-------- DATA SUPPLIED --------

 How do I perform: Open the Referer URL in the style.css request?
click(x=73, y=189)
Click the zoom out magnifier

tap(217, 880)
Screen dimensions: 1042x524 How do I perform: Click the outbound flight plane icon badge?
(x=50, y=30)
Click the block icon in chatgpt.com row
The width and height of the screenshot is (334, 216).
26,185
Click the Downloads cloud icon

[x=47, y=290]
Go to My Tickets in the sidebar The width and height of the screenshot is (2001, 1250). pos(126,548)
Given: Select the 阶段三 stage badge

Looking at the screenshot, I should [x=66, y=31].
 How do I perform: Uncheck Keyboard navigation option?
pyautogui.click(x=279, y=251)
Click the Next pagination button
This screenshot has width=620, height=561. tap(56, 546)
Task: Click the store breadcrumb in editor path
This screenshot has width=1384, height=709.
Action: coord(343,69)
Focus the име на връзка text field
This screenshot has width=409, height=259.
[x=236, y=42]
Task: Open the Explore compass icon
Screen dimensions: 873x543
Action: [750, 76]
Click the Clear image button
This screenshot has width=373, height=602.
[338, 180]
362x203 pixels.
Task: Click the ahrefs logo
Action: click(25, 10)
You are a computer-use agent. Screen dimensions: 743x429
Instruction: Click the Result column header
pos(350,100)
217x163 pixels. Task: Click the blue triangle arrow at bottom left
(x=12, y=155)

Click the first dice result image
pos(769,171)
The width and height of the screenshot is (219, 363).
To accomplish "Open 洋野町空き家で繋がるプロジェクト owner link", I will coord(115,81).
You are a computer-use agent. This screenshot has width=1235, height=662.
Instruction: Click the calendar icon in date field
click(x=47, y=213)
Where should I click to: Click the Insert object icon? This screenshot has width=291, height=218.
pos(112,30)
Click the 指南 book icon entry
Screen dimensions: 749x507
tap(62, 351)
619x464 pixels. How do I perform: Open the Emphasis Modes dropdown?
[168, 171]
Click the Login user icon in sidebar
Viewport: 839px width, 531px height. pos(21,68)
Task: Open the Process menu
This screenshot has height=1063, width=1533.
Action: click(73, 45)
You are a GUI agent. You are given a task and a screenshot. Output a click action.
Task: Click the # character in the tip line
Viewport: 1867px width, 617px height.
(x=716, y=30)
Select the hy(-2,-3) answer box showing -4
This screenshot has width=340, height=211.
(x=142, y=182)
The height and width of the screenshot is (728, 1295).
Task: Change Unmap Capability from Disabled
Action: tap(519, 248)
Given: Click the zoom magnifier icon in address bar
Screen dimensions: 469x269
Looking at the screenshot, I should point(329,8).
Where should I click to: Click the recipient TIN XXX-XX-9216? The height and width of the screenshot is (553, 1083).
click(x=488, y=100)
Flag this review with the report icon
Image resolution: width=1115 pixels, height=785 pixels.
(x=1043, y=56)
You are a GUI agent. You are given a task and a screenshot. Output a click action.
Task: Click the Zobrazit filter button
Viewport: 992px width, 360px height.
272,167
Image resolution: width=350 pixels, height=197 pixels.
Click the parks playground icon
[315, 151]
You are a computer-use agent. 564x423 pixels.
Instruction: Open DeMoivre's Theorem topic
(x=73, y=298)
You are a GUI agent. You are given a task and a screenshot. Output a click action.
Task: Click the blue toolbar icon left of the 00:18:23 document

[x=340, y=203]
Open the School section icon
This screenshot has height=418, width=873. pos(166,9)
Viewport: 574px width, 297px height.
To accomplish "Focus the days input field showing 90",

--------

**REQUIREMENT**
Output as a JSON list of strings the lines of the records from the line with "Click the zoom out magnifier" up to and including the line with "[x=236, y=42]", one string per line, with blank lines omitted.

**RESULT OF THE TASK**
[
  "Click the zoom out magnifier",
  "tap(217, 880)",
  "Screen dimensions: 1042x524 How do I perform: Click the outbound flight plane icon badge?",
  "(x=50, y=30)",
  "Click the block icon in chatgpt.com row",
  "The width and height of the screenshot is (334, 216).",
  "26,185",
  "Click the Downloads cloud icon",
  "[x=47, y=290]",
  "Go to My Tickets in the sidebar The width and height of the screenshot is (2001, 1250). pos(126,548)",
  "Given: Select the 阶段三 stage badge",
  "Looking at the screenshot, I should [x=66, y=31].",
  " How do I perform: Uncheck Keyboard navigation option?",
  "pyautogui.click(x=279, y=251)",
  "Click the Next pagination button",
  "This screenshot has width=620, height=561. tap(56, 546)",
  "Task: Click the store breadcrumb in editor path",
  "This screenshot has width=1384, height=709.",
  "Action: coord(343,69)",
  "Focus the име на връзка text field",
  "This screenshot has width=409, height=259.",
  "[x=236, y=42]"
]